Работа над большой картиной, известной как «Адам и Ева» или «Обмен веществ», может быть, началась еще до встречи с Туллой, однако принято считать, что именно Тулла была если и не моделью, то, во всяком случае, прообразом женского персонажа. Основой сюжета является традиционное изображение Адама и Евы в саду Эдема; они стоят обнаженные по обе стороны древа. Правда, художник со временем переработал картину. В дошедшем до нас варианте сад Эдема напоминает скорее еловый лес летней ночью, чем райские кущи; бледное северное небо виднеется в просветах между стволами. В первоначальной версии между мужчиной и женщиной – источниками появления новой жизни – росло могучее дерево. Весьма оригинальной и существенной частью картины стала тяжелая резная деревянная рама, которая продолжает мотив картины: корни «древа жизни» уходят в землю, в которой лежат человеческий и звериный черепа. На верхней части рамы виднеется силуэт города. Символика картины очевидна. Жизнь представляет собой рождение, рост, размножение, зарождение новой жизни, смерть и разложение, что, в свою очередь, дает пищу новым поколениям.

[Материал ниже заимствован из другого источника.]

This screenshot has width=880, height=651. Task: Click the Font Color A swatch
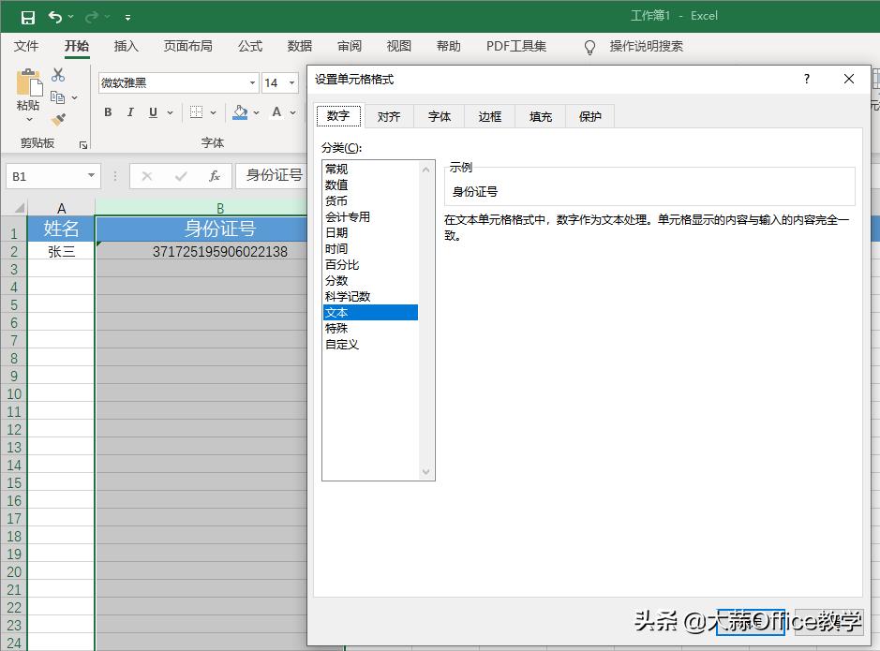(277, 111)
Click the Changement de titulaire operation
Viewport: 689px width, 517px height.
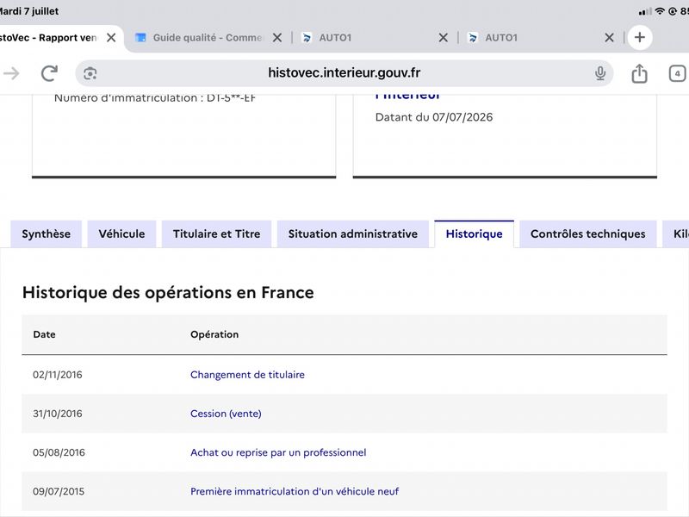[x=247, y=375]
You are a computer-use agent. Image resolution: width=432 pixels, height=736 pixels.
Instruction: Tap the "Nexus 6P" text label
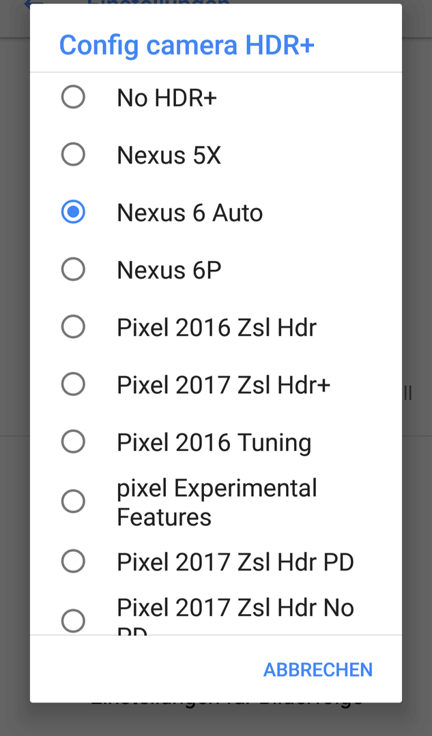pos(169,271)
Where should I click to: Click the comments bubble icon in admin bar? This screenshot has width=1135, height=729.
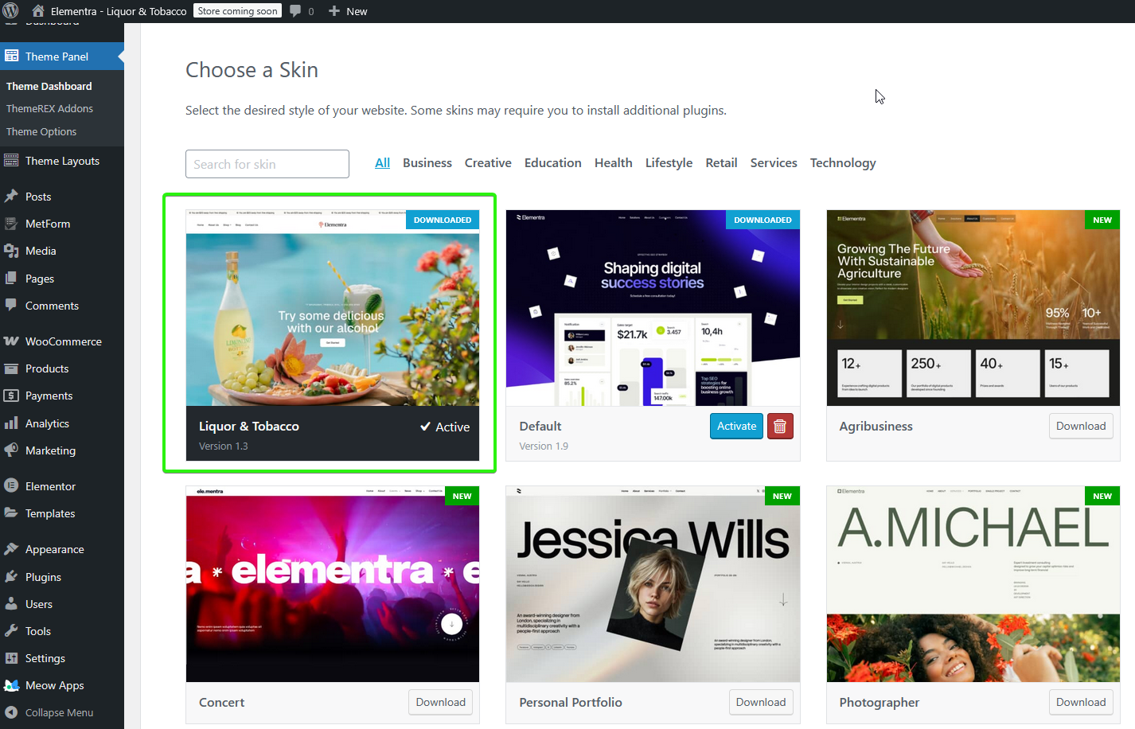(x=295, y=11)
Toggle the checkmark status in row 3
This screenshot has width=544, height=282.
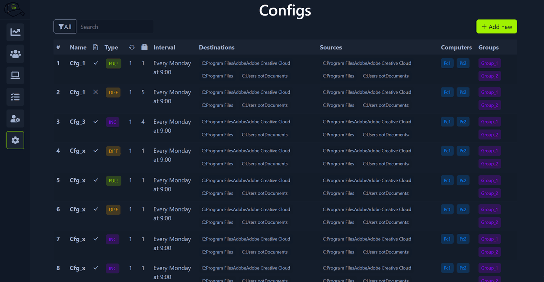[x=96, y=122]
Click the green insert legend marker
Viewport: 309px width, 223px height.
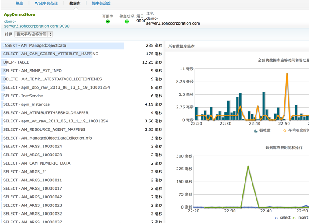(294, 218)
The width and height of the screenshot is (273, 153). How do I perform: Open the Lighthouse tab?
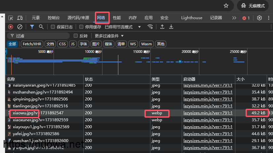coord(192,18)
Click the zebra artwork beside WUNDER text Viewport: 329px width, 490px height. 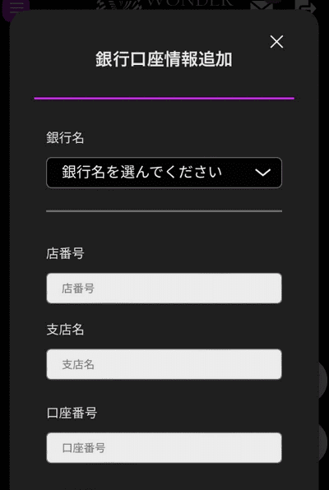(120, 5)
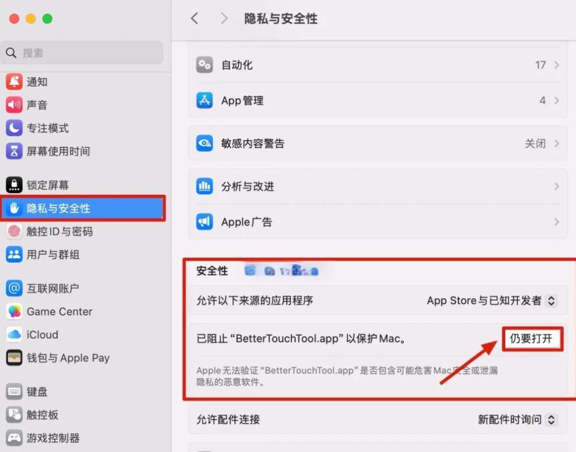Open Wallet & Apple Pay icon
The width and height of the screenshot is (576, 452).
(x=14, y=358)
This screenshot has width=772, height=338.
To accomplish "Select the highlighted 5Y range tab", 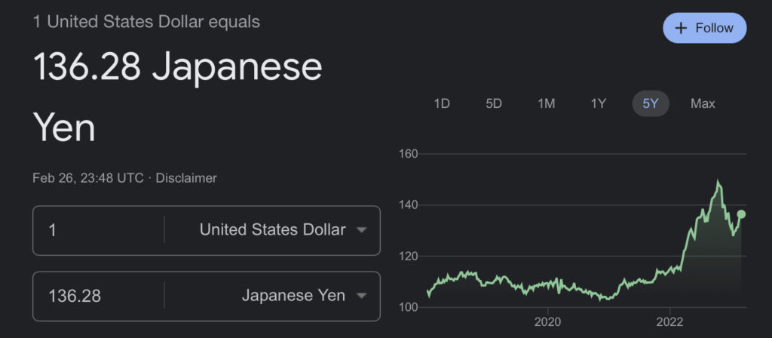I will (x=651, y=103).
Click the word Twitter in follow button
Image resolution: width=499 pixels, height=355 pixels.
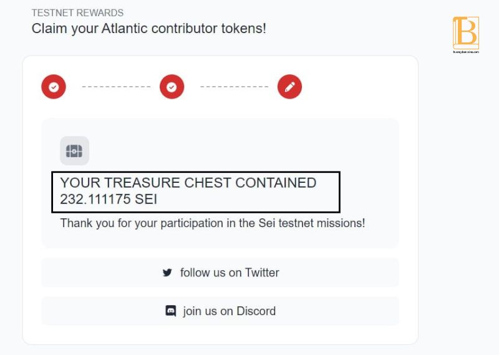click(x=262, y=273)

Подобные мотивы часто встречаются у Мунка начиная с берлинского периода; идейным их источником, скорее всего, послужила философия всеединства Эрнста Геккеля в соединении с учением Дарвина об эволюции в его общепринятом толковании. Вопрос только в том, в каком свете хотел изобразить «колесо жизни» сам Мунк – «оптимистическом» или «пессимистическом». Прославляет ли его картина миг творения – то, что Бьёрнсон назвал «вечной весной жизни», или же акцент ставится на происхождении греха в мире, на слишком земном – эротическом – аспекте продолжения жизни?
Легко согласиться с историком искусства Франком Хёйфёдтом и связать картину с событиями в личной жизни Мунка этого периода: «Мунк, как нам известно, говорит “нет” совместному участию в “вечном кругообороте жизни” с Туллой Ларсен». Мужчина на картине стоит в крайне сдержанной позе. Женщина находится ближе к дереву и к ребенку, однако у нее роскошные густые волосы – деталь, которая у Мунка часто характеризует искусительницу. Оба опустили глаза, что толкуется как выражение почтения перед вечной повторяемостью происходящего с ними – или как демонстрация чувства вины. А силуэт города над ними может символизировать человеческие устремления и цивилизацию; купола и шпили этого города наводят также на ассоциации с градом небесным, с высшим миром, вход куда закрыт для двух слишком привязанных к земле существ.
Мунк не единственный из современников, кто воспользовался этим религиозным сюжетом, да и особо скандальной его версию не назовешь. Необходимо упомянуть, что уже зимой 1900 года, будучи в санатории в Корнхауге – то есть еще до отчаянной гонки по Европе, – Мунк написал картину еще на один религиозный сюжет, обратившись на сей раз к распятию.
Отождествление истязаемого и преследуемого художника с Христом было сильным ходом, могущим вызвать как восхищение, так и раздражение. Правда, и это уже делали до Мунка. Бельгийский художник Джеймс Энзор нарисовал себя висящим на кресте, над которым вместо «INRI»[56]
стоит надпись «ENSOR»; злобный критик вонзает ему в бок копье, а коллега-художник стоит рядом и равнодушно взирает на происходящее. Мунк руководствовался, в общем, той же идеей, однако в его исполнении она получила куда более интересное и глубокое звучание.